__What is being asked__. Every line in the records below with the string "will" is to be copied out.

__Provided entries__.
* * * * * * *
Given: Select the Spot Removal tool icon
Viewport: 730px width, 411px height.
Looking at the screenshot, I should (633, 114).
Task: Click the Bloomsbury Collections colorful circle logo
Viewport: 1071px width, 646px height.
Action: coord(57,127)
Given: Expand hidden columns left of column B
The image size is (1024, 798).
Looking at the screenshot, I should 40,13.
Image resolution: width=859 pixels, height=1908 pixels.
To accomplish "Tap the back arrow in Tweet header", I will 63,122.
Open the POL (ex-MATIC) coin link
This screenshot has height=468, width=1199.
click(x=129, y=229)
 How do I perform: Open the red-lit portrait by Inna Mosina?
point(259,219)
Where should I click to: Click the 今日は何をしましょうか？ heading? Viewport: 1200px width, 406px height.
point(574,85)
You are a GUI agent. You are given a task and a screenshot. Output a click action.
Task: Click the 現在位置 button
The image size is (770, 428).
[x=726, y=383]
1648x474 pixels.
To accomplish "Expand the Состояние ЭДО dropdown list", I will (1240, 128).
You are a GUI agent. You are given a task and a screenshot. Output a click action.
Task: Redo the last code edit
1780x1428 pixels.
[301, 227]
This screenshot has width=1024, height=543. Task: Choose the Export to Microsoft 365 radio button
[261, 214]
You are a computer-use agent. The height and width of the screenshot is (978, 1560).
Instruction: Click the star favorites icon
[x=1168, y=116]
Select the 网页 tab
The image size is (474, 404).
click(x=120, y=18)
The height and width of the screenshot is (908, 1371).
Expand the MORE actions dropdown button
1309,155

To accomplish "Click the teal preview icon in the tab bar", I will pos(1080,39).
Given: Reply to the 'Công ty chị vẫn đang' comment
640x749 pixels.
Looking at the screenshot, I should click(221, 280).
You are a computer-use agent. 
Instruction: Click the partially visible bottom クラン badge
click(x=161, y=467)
* * * * * * *
__Your solution__.
To accomplish "Tap the back arrow in Tweet header", I will 63,122.
To accomplish "Expand the Состояние ЭДО dropdown list", I will (1240, 128).
To accomplish "Click the teal preview icon in the tab bar", I will pos(1080,39).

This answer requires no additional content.